The RML 64 Pounder Guns mounted in Singapore were Mark IIIs. There were two at Mount Palmer, two at Fort Teregah, two at Fort Blakang Mati East (later renamed as Fort Connaught), and two at Fort Siloso.

The guns at Fort Siloso were located overlooking the sea behind the Casemates. They were emplaced ‘en-barbette’, which means that they were on a flat platform behind a parapet. The guns would have been mounted on either a Carriage No.8 with Traversing Platform No.8, or a Carriage No.9 with Traversing Platform No.9. Both Carriages/Platforms being rather similar. It is likely that the guns in Singapore were on the Mark 8 Carriage/Platform combination.
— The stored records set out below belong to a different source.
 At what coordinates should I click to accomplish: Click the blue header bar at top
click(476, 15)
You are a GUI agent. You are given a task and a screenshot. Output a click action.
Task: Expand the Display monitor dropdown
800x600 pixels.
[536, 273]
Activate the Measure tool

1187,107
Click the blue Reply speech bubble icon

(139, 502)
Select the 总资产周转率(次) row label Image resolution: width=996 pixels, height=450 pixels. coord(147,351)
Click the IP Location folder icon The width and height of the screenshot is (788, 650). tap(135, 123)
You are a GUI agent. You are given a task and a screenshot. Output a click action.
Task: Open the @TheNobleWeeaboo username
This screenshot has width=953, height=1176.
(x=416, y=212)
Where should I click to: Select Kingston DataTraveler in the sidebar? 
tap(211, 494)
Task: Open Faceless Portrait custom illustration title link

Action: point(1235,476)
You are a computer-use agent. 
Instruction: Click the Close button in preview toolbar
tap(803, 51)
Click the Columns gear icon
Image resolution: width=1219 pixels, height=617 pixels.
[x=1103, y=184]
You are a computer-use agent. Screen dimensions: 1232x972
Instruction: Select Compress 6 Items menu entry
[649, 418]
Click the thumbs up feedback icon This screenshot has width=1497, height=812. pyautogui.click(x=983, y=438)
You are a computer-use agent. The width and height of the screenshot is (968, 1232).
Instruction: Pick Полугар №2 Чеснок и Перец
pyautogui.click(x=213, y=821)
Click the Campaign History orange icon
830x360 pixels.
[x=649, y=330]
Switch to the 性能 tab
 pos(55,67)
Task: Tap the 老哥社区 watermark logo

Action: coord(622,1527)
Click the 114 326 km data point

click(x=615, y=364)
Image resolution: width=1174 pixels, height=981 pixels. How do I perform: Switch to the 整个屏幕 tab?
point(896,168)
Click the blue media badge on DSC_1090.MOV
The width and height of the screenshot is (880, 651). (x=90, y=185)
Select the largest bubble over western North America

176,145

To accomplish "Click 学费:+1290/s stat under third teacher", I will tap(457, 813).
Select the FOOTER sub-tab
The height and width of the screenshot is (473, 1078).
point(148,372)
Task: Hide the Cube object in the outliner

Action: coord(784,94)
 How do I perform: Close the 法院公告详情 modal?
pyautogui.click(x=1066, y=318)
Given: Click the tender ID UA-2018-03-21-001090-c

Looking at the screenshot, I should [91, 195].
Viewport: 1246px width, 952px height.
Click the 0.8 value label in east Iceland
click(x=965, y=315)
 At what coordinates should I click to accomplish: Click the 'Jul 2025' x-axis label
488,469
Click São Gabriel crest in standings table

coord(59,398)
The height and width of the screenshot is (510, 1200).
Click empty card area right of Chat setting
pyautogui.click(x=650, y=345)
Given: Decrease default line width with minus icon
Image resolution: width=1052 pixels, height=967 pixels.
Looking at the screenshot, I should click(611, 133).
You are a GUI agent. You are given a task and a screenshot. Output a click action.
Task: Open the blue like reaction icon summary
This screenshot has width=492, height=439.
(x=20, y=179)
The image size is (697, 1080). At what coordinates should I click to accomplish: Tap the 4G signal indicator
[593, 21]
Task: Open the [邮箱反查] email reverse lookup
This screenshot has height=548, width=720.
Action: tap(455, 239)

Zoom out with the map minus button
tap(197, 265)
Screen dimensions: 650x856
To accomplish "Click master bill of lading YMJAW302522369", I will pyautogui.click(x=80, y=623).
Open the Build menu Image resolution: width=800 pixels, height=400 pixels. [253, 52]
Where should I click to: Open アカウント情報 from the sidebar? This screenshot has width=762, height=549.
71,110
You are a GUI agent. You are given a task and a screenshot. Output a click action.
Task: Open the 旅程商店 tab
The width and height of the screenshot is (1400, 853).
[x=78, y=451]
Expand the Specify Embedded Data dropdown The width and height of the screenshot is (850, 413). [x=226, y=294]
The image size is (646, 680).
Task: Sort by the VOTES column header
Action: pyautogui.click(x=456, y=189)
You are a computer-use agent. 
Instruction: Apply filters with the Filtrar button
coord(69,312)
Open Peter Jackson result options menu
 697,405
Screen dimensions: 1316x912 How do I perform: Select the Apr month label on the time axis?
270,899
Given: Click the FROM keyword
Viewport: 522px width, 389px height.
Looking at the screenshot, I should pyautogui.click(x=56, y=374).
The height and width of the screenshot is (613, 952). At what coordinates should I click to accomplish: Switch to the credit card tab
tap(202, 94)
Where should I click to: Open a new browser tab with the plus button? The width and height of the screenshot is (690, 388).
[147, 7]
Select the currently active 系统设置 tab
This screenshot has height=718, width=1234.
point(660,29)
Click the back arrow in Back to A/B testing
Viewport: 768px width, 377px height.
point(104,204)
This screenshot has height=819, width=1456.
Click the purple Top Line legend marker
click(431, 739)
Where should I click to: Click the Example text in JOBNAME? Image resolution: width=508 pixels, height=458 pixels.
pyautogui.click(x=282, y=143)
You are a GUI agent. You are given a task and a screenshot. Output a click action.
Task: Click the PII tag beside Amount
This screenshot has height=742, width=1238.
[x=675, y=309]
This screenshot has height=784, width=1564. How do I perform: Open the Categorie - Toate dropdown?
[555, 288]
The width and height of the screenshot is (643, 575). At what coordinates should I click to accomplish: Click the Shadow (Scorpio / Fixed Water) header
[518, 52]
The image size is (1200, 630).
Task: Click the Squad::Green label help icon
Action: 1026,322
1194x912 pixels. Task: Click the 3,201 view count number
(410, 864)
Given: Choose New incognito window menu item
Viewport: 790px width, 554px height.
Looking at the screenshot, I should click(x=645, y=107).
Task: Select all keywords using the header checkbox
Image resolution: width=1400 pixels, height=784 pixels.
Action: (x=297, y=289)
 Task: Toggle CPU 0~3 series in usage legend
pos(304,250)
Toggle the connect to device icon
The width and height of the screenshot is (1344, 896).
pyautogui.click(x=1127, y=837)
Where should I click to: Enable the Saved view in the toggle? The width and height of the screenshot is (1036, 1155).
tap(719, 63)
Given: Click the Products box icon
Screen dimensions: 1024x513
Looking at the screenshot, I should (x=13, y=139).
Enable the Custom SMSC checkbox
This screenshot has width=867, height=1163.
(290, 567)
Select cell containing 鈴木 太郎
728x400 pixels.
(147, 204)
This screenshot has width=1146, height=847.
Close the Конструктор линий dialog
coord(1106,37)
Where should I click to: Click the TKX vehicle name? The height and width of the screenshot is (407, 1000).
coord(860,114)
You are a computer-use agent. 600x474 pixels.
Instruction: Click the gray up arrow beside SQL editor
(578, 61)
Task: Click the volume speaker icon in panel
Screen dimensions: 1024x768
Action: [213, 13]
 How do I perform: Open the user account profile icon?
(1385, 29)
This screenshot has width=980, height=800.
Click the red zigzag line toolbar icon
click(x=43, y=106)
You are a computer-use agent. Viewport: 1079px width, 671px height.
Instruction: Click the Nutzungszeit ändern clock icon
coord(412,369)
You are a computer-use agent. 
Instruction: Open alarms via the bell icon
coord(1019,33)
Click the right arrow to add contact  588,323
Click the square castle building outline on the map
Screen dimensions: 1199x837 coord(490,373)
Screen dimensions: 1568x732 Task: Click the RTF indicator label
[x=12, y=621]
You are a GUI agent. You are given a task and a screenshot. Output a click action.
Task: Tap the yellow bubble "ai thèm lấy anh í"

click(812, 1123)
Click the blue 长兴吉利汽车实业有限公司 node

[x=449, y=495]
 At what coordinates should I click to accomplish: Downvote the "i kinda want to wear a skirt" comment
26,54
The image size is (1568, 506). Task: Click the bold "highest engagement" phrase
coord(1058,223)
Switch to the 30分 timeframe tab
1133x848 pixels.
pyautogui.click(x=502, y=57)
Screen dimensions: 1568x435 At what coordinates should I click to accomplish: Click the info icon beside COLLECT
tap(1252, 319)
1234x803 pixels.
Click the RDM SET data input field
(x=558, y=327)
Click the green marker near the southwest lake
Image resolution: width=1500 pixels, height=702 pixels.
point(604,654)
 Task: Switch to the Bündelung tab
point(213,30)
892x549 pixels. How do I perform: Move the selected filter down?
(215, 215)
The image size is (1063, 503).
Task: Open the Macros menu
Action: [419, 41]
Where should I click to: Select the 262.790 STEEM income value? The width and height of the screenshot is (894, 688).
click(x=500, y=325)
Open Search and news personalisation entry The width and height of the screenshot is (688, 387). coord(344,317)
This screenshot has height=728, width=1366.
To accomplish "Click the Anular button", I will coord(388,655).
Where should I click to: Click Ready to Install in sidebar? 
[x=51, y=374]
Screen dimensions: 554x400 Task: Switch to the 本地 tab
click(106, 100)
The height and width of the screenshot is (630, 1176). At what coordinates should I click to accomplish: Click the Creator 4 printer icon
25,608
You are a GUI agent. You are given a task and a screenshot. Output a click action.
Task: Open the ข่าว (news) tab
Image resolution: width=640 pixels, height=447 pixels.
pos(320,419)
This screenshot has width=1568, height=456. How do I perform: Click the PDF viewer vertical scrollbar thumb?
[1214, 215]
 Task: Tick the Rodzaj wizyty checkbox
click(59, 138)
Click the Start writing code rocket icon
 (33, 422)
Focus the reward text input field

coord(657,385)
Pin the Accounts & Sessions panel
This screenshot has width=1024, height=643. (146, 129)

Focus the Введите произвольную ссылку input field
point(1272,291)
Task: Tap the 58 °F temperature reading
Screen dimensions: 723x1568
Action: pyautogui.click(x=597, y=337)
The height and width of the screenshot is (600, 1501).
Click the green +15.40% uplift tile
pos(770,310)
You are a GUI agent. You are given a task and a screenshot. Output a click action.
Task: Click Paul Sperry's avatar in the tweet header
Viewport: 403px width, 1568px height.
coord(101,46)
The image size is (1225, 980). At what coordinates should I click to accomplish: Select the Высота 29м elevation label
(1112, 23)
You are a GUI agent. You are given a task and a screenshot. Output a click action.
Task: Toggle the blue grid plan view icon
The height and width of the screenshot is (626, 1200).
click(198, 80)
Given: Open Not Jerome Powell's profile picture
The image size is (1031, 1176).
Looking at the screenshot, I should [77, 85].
The barrel is of of four sections; A toughened mild steel ‘A’ Tube with an inner diameter of 6·3 inches, The wrought iron ‘B’ Tube was shrunk onto the muzzle end of the ‘A’ Tube, The Breech Coil, made of coils of wrought iron was shrunk on the rear of the ‘A’ Tube, overlapping the ‘B’ Tube a little, finally the wrought Iron Cascable screw. The Trunnions for mounting the gun on its carriage were shrunk onto the Breech Coil.

The gun had three rifling grooves with a twist of 1 turn in 40 calibres (252 inches/6ยท4 metres). The gun was sighted on target by means of Side or centred sights of the tangent type.

Firing a 64 Pounder
Firing a Mark III 64 Pounder of 64 Cwt at Fort Lytton, Brisbane, Australia
Photo Courtesy of Fort Lytton Historic Military Precinct



The guns would have fired either Common or Shrapnel Shell. Common Shell weighed 64 lbs 11 oz (29.34 kg), including a bursting charge of 7 lb 2 oz (3.23 kg). Shrapnel Shell weighed 67 lb 7 oz (30.6 kg), and contained 234 mixed metal bullets. A 9 oz (0.26 kg) bursting charge was used with this shell. Common Shell was used against shipping, and Shrapnel would have been used against troops in boats. The shells had studs inserted into the side to engage in the rifling.

Propellant Charges

Propellant charges consisted of 10 lb (4.5 kg) of R.L.G. Powder Mark I. This weight constituted a full charge. The powder would be filled into either serge or silk bags, which were checked for correct size. Rifle Large Grain Powder is gun powder with grains small enough to pass through a sieve with four square meshes to the inch, and large enough to be held by 8 meshes to the inch.

The propellant charge would be loaded first, and then shell. Both are rammed to the breech together. The charge was set of by a friction tube inserted in the hole at the rear of the barrel.

The gun had a muzzle velocity of 1390 feet per second (420 metres p/s), giving a range of 5,000 yards (4,572 metres).

Gun Crew

The gun crew would normally consist of eight men:-
The Gun Commander
No.1 The Gun Layer, controlling aiming and firing.
No.2 Handling swabbing the gun barrel between shots.
No.3 Handspike and hauling down tackle.
No.4 Helping No. 2, operating the truck lever and elevating the gun.
No.5 Truck lever and assisting the No.7.
No.6 Handling cartridge cases.
No.7 Handling fuses, shells and running back the gun.

If need be, the gun could be operated with a team of four men.